Before totally colonising the land, plants moved into the intertidal zones. Like modern plants today, they had developed cuticles and stomata and due to the multicellular structure of these organisms, a very basic vascular system.

Living on land meant that plants needed to develop means by which to minimise water loss and hence a cuticle was essential. The cuticle is a waxy layer which covers most plants and prevents water loss directly through cell walls. Stomatal pores (singular stoma) also quickly developed to regulate water loss. And through necessity, plants developed supporting cells to compensate for the absence of water and to strengthen them against winds and rain.

By the Devonian (c.408 Ma) low-growing vascular plants had evolved on most continents, and there are many fossils which date from this time to indicate this. Interestingly, many of these are macrofossils of complete stems rather than microfossils of individual cells.
Cooksonia pertoni
Fossil of Cooksonia pertoni. (Photo by Hans Steur, used with permission).
As passive absorption of water was no longer possible, rhizoids and then roots evolved to anchor plants and to absorb water and nutrients. Once the roots were able to absorb nutrients and water, conducting tissues developed to move these through the body of the plant. All this lead to the formation of vascular plants - those which had specialised woody vessels called xylem to conduct water.

One of the most significant early terrestrial plant species are a group classified as Cooksonia.
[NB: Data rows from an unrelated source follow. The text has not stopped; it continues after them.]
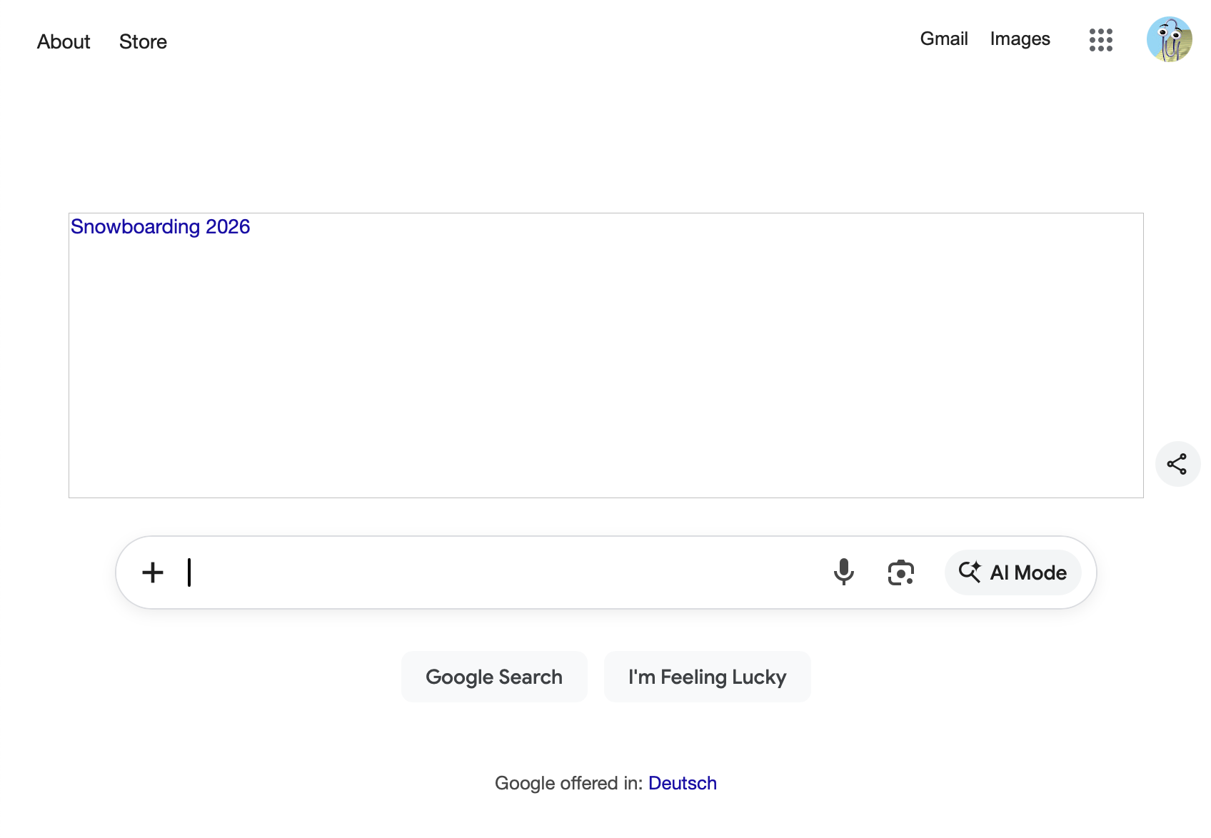Open the About page
The image size is (1211, 838).
click(64, 42)
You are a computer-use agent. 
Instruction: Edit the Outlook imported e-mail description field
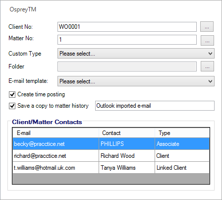coord(155,106)
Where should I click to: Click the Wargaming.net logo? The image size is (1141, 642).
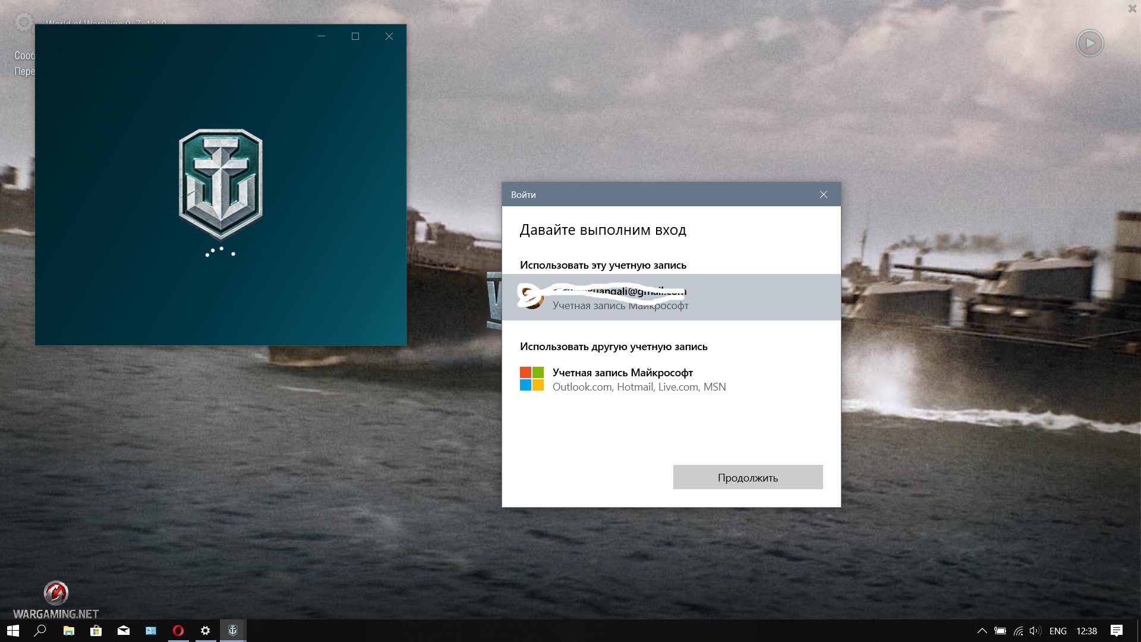click(x=56, y=600)

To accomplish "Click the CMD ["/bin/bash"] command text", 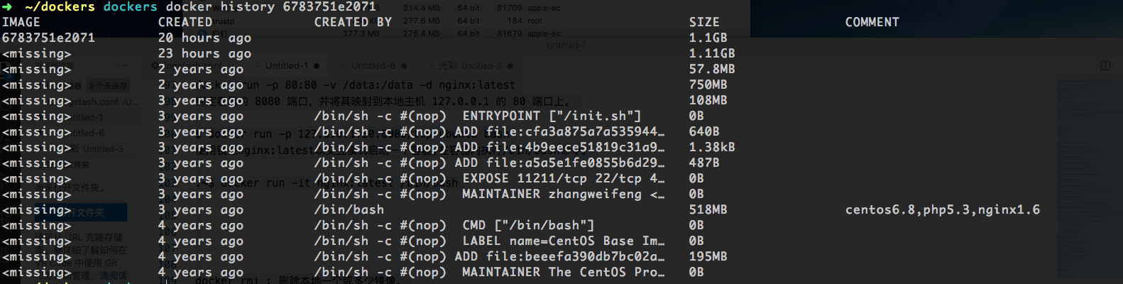I will [x=528, y=225].
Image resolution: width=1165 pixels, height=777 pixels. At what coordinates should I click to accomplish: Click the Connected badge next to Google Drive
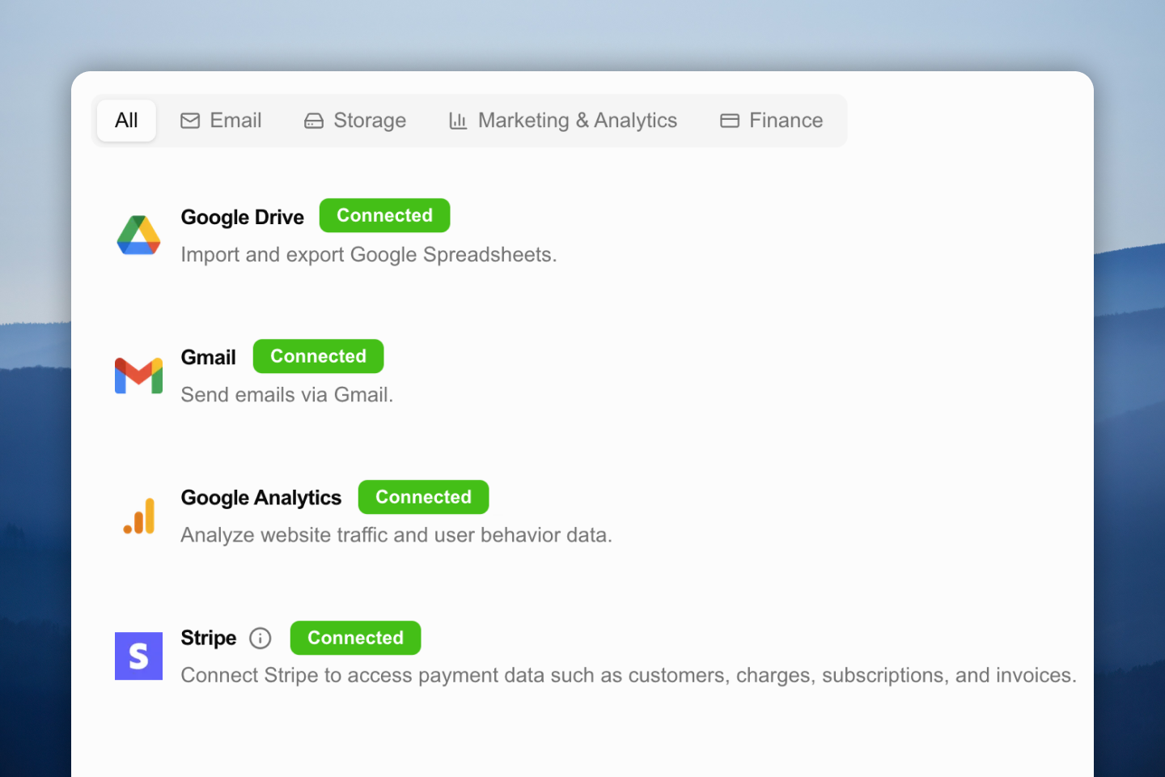click(x=384, y=215)
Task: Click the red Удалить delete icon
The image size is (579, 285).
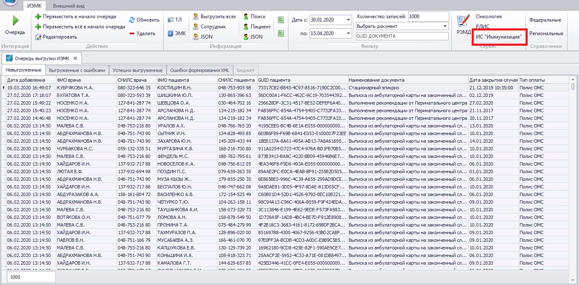Action: [x=132, y=33]
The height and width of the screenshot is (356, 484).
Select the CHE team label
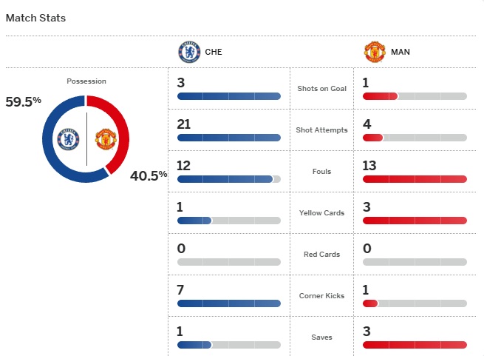pos(213,53)
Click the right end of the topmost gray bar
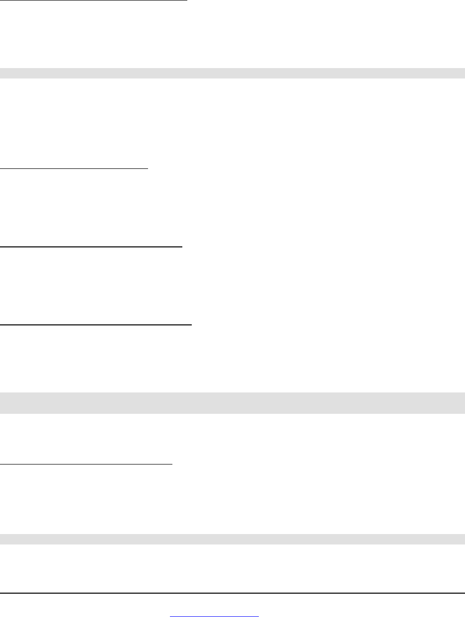 tap(463, 73)
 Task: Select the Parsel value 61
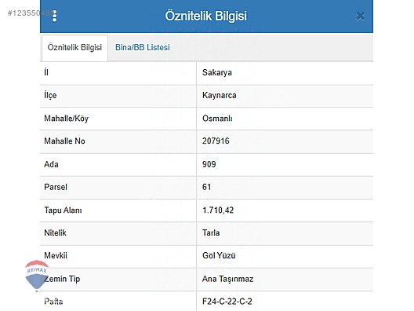(x=207, y=187)
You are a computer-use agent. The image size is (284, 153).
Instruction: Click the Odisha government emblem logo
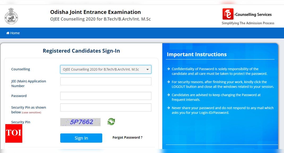[x=11, y=16]
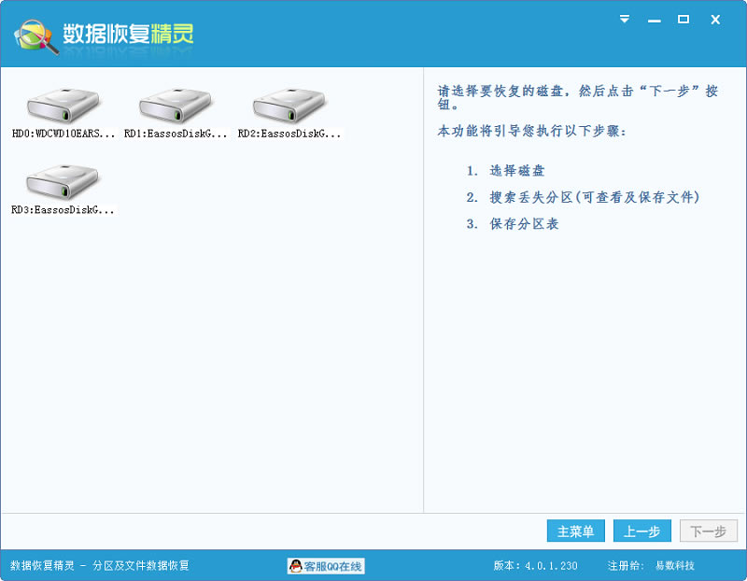
Task: Click the HD0:WDCWD10EARS label text
Action: [63, 135]
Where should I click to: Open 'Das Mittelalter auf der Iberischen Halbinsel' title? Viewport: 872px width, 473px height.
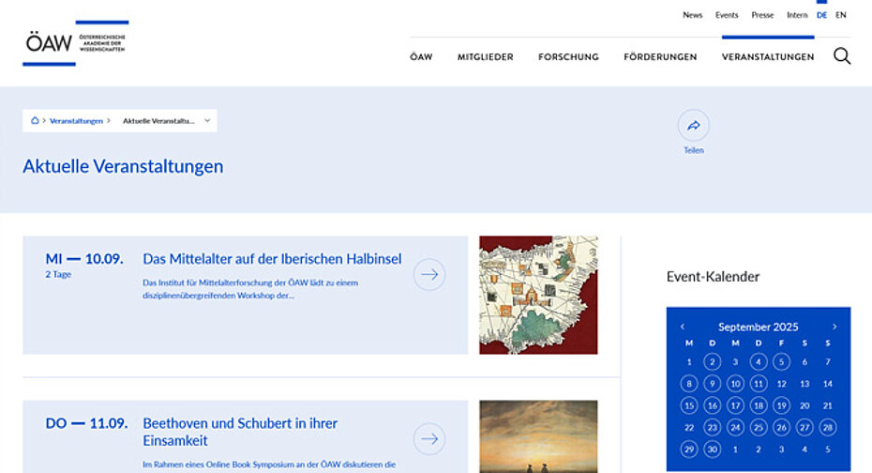click(x=272, y=259)
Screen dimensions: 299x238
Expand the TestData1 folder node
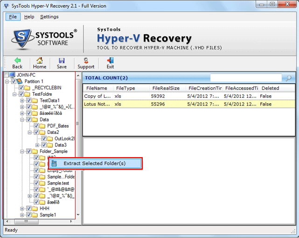[22, 100]
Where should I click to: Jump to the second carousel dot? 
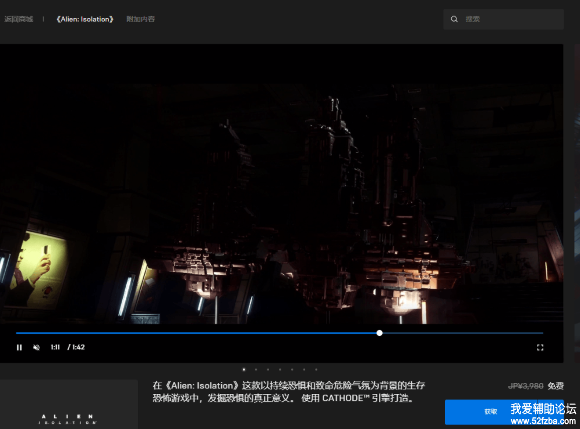[256, 369]
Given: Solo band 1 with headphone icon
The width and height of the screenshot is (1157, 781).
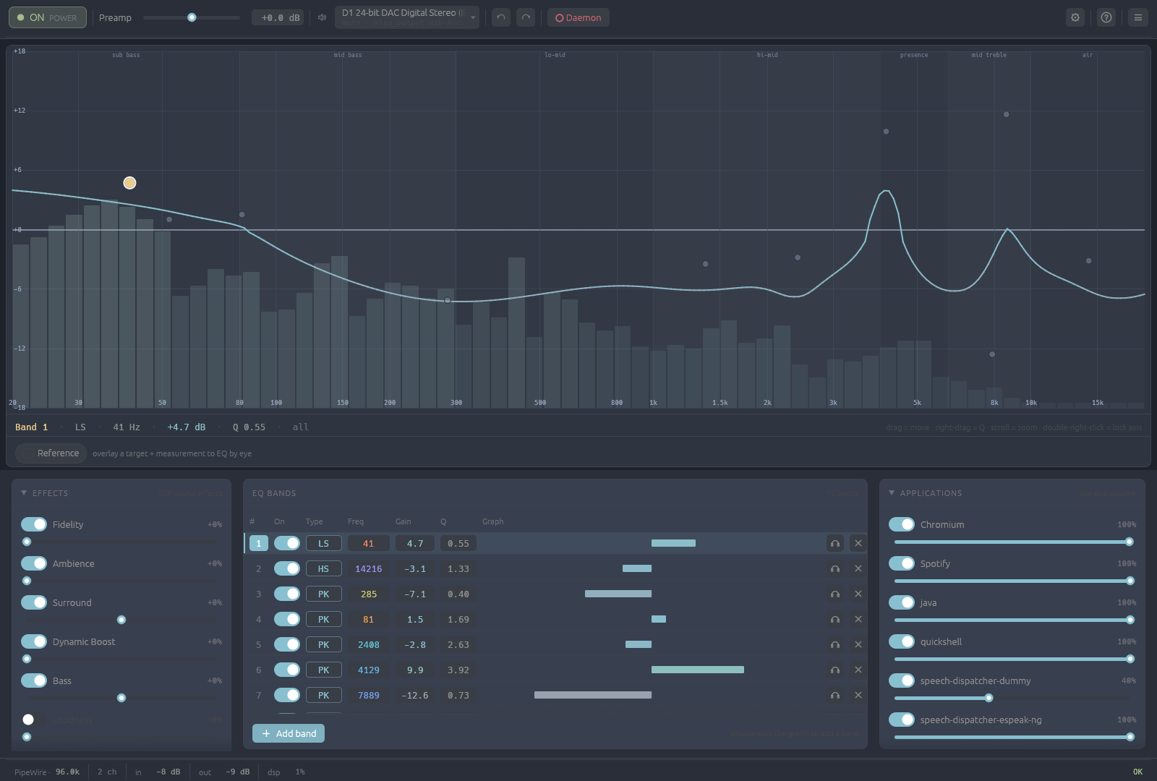Looking at the screenshot, I should (835, 543).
Cooksonia was telomous - it had no leaves. The genus first appears in the fossil record during the Silurian (428 Ma) and a number of substantial fossils have been unearthed in Ireland. Cooksonia was simple in structure; dichotomous branches formed the body of the plant, and each was terminated with sporangia (from where spores are released). Willis & McElwain (2002) suggest that these species grew no more than 6.5cm in height and would have naturally occurred in swampy locations. The spores which these plants released were dispersed by wind.

Another significant early species was Aglaophyton major. Fossils dating back to 400 Ma have been found in the Rhynie Chert of Scotland, UK.

Aglaophyton is considered to be more advanced than Cooksonia because unlike the latter, it had branched stems which grew to 20cm in height and which were morphologically more complex. Prostrate rhizomes and rhizoids provided anchorage in the ground.